EXERCISE PROMPT
Lines in the listing below that include the word "This" need to be copied.

INFORMATION PROVIDED
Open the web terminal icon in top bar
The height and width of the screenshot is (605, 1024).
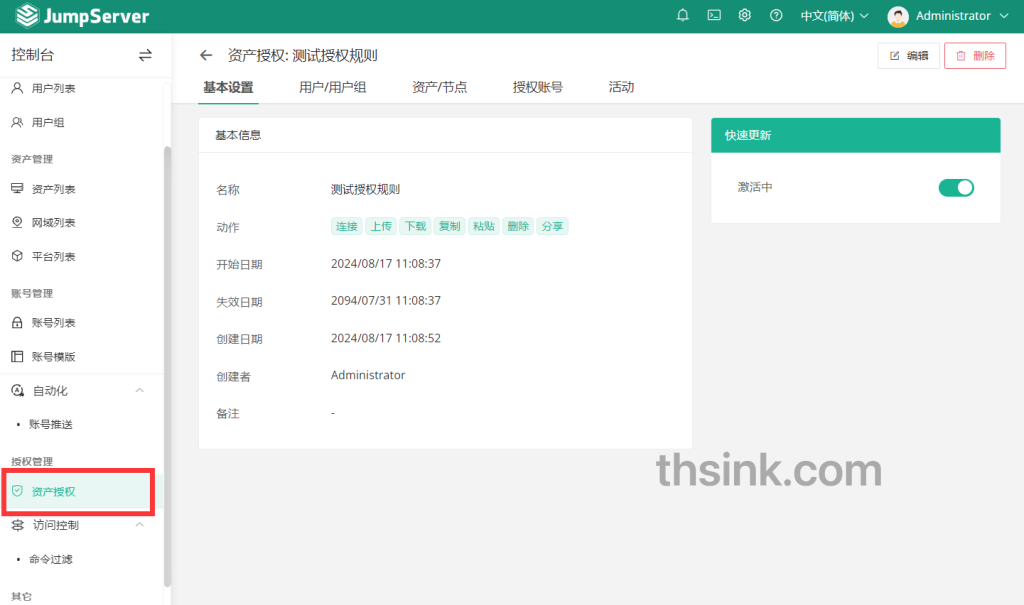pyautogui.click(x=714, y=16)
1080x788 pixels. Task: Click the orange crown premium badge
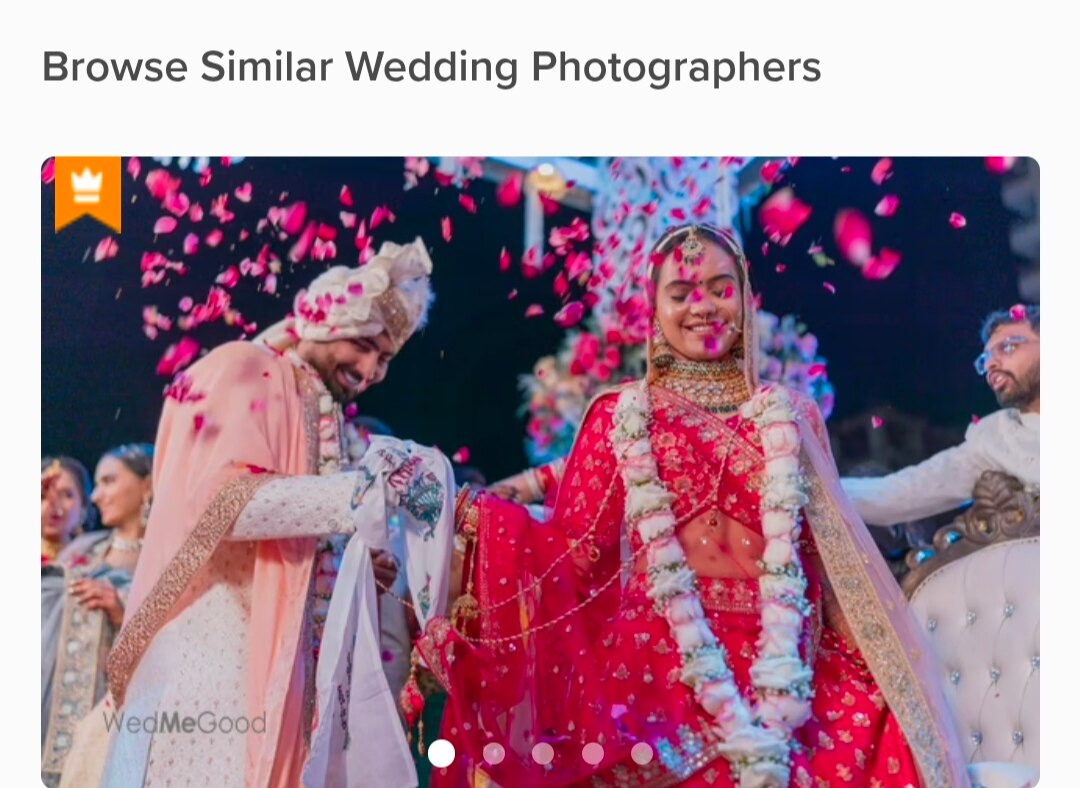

* * *

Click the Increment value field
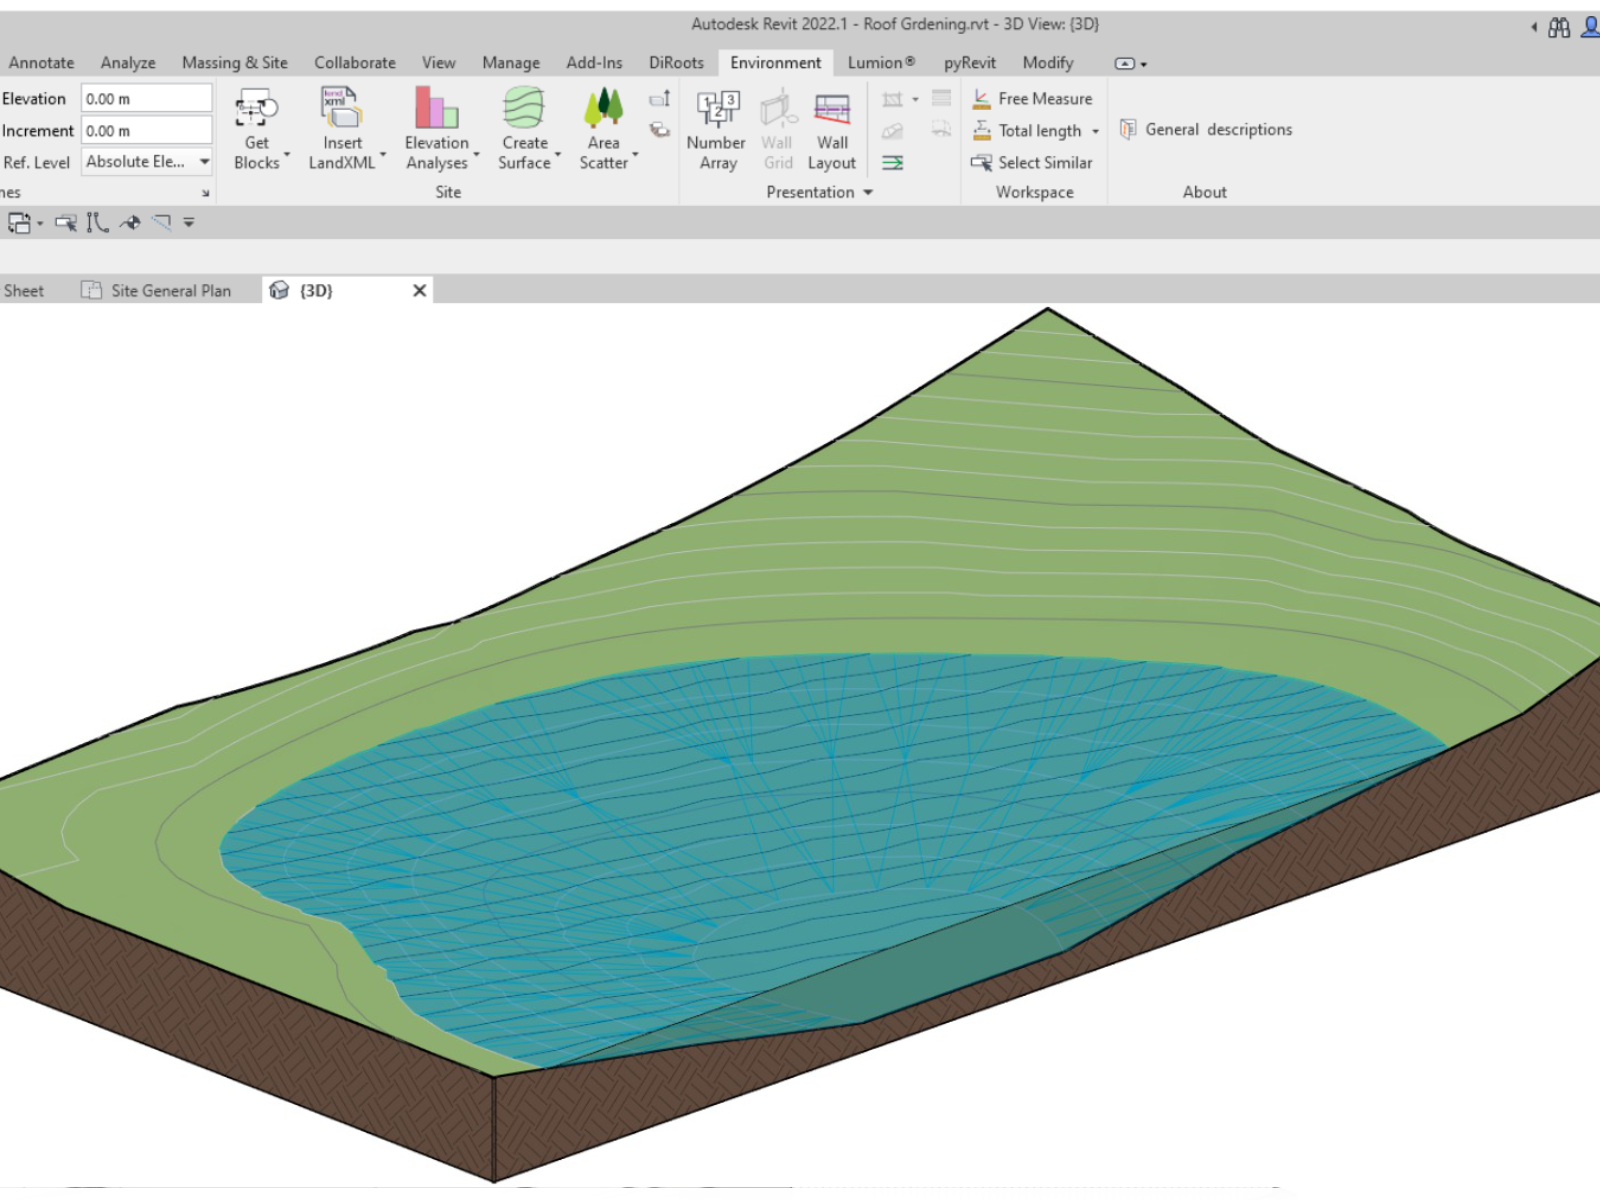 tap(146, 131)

==

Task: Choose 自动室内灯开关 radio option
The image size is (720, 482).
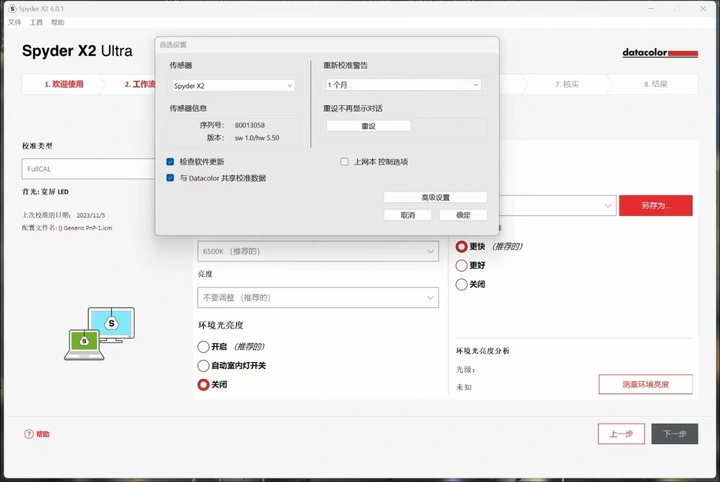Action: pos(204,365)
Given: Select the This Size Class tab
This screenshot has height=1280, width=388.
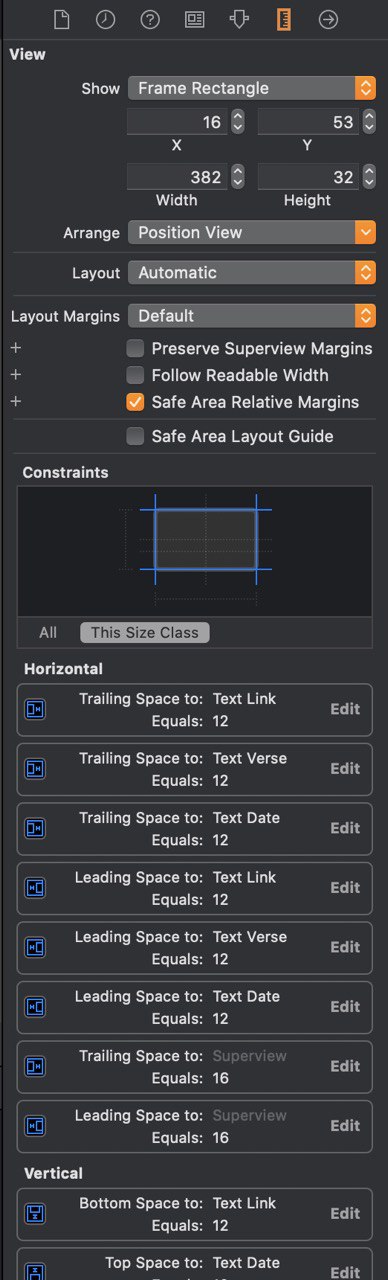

RESPONSE TO THE TASK
Given: Select the This Size Class tab
This screenshot has height=1280, width=388.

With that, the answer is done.